Methods: Prospective evaluation of SGA newborns (birth weight and/or length <3° percentile according to national growth charts) and AGA controls. At 3 months we evaluate: the auxological parameters (AP) (weight, length, head circumference) and the assessment of spontaneous motility according to the Prechtls evaluation of GMs method, the neurological examination (NE) according to Amiel-Tyson. At 6-12-24 months we evaluate AP + NE + neurodevelopment assessment by the Griffiths mental development scales.
Results: We enrolled 38 SGA and 20 AGA controls. At three months, 13% of SGA presented at least one auxological parameter <3° percentile, despite a significant catch up growth both for weight and length (P<0.001; P<0.001, respectively). 100% of AGA newborns presented F+ at three months, while in SGA children 23.7% (4M, 5F) did not show F+ (P<0.001). No substantial differences were recorded in weight (P=0.53), length (P=0.32) and cranial circumference (P=0.24) at birth and at 3 months (respectively P=0.49, P=0.84, P=0.84) between SGA F+ and SGA F-. Cranial circumference at birth was noticed to be a positive predictive factor for F+ (P=0.039). At 2 years of age, a difference statistically significant between SGA and AGA was detected in each item of the Griffiths mental development scales.
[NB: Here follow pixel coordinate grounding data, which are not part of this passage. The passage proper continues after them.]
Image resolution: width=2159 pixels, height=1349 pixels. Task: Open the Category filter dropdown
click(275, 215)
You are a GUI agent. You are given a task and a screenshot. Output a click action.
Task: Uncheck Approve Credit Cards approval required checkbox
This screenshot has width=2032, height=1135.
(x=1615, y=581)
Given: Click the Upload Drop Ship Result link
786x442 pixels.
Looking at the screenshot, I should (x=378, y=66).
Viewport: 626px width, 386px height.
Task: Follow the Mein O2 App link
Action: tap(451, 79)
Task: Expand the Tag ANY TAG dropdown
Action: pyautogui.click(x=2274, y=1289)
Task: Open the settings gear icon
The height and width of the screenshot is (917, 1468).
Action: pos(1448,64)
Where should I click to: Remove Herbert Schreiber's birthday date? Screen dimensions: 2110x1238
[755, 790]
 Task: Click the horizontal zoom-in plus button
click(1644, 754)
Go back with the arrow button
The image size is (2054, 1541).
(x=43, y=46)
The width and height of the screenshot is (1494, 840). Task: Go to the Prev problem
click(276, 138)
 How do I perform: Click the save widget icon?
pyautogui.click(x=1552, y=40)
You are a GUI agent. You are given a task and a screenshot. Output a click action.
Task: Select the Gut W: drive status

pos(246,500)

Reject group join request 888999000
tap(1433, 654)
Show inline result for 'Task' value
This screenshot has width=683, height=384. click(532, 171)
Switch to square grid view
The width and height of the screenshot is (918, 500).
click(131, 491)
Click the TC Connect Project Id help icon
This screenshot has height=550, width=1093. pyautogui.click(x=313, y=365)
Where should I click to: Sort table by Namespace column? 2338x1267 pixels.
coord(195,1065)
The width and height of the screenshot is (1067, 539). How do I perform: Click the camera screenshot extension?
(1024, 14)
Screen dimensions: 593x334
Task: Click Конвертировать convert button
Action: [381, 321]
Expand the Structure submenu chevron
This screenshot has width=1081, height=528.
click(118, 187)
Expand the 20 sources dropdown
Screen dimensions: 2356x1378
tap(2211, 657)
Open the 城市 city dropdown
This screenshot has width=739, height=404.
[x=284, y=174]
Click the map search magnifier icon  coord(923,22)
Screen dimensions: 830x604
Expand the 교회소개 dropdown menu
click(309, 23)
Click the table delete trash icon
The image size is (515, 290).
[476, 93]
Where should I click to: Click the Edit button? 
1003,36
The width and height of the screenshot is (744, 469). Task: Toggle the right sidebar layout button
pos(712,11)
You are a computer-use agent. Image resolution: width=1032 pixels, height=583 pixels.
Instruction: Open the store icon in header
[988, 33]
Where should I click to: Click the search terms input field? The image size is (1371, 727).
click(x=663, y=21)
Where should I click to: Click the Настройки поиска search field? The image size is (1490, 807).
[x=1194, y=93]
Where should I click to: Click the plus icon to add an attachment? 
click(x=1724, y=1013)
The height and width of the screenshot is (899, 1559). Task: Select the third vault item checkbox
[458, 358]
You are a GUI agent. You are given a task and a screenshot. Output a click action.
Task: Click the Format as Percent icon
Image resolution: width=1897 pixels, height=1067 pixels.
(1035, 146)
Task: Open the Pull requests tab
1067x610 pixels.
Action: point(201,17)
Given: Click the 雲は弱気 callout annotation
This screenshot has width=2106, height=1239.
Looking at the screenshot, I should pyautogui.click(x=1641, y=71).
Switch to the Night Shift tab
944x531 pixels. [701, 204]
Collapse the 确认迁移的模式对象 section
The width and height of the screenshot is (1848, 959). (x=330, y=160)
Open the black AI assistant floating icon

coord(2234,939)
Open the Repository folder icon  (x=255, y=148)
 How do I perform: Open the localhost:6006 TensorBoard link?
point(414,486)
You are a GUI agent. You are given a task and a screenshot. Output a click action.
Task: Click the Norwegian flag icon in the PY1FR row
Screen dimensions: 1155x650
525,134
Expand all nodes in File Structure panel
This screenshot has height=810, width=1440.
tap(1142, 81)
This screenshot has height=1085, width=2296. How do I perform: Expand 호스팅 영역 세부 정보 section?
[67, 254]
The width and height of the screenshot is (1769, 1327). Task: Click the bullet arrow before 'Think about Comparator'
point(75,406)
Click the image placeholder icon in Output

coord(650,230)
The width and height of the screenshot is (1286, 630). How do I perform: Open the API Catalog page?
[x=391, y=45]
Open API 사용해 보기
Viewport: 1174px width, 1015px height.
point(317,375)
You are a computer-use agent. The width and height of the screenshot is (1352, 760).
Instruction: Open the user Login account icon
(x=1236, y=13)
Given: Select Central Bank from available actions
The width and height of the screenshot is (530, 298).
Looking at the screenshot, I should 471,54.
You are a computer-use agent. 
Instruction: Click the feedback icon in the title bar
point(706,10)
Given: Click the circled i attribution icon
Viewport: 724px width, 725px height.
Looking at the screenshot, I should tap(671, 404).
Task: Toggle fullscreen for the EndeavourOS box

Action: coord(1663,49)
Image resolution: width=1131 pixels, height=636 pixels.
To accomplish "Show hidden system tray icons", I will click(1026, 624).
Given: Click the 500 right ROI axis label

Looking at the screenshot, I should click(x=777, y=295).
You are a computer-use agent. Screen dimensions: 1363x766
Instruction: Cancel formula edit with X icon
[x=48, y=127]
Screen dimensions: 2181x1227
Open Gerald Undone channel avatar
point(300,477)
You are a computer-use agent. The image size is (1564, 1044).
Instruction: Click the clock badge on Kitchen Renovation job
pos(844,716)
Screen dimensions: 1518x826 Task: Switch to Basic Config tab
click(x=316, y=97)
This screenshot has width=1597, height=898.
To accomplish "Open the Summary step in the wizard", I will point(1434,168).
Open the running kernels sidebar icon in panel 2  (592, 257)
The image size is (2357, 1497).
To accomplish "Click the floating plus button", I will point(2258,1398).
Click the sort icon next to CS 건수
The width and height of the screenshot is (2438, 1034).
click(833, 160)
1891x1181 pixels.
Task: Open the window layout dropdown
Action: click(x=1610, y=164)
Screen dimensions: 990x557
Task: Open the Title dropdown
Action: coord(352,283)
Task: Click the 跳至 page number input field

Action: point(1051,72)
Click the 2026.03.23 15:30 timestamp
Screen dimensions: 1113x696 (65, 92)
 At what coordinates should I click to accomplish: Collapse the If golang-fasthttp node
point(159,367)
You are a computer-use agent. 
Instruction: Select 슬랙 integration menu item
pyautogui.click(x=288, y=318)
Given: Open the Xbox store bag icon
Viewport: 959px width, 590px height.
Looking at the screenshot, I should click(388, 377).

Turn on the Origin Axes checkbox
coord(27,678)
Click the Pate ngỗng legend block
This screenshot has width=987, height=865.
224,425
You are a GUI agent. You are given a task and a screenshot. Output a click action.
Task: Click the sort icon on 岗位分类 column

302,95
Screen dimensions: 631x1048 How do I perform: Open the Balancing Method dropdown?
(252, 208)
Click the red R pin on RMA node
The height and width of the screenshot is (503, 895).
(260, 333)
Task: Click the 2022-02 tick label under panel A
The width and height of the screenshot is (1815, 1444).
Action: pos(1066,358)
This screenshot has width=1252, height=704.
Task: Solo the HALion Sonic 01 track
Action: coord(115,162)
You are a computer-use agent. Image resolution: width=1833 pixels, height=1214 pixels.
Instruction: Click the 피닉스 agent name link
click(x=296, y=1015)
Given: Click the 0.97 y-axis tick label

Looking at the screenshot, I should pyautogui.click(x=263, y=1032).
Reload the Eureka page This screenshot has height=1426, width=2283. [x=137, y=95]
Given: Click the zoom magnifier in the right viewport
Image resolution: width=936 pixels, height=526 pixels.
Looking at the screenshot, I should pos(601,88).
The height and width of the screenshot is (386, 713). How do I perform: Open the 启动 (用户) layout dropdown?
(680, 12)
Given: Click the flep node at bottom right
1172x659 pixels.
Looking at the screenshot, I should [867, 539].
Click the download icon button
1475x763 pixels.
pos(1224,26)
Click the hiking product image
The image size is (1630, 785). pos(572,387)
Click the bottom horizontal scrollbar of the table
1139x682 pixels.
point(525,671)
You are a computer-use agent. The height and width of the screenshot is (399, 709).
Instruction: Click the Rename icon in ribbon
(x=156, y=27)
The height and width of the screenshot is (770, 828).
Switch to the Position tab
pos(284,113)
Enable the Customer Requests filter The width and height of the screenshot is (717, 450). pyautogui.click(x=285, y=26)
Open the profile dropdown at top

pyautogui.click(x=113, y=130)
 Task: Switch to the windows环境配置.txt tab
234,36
Conclusion: Independently from the growth recovery, at three months of age, about 1/4 of SGA newborns do not show Fidgety movements. At 2 years of age the neurodevelopmental assessment reveal differences in each domain of evaluation between SGA and AGA children, although within the normal ranges. We may assume that intrauterine growth restriction and the reduction of cranial circumference could have a negative effect on neuropsychological development and that SGA children may need an attentive neurological follow-up.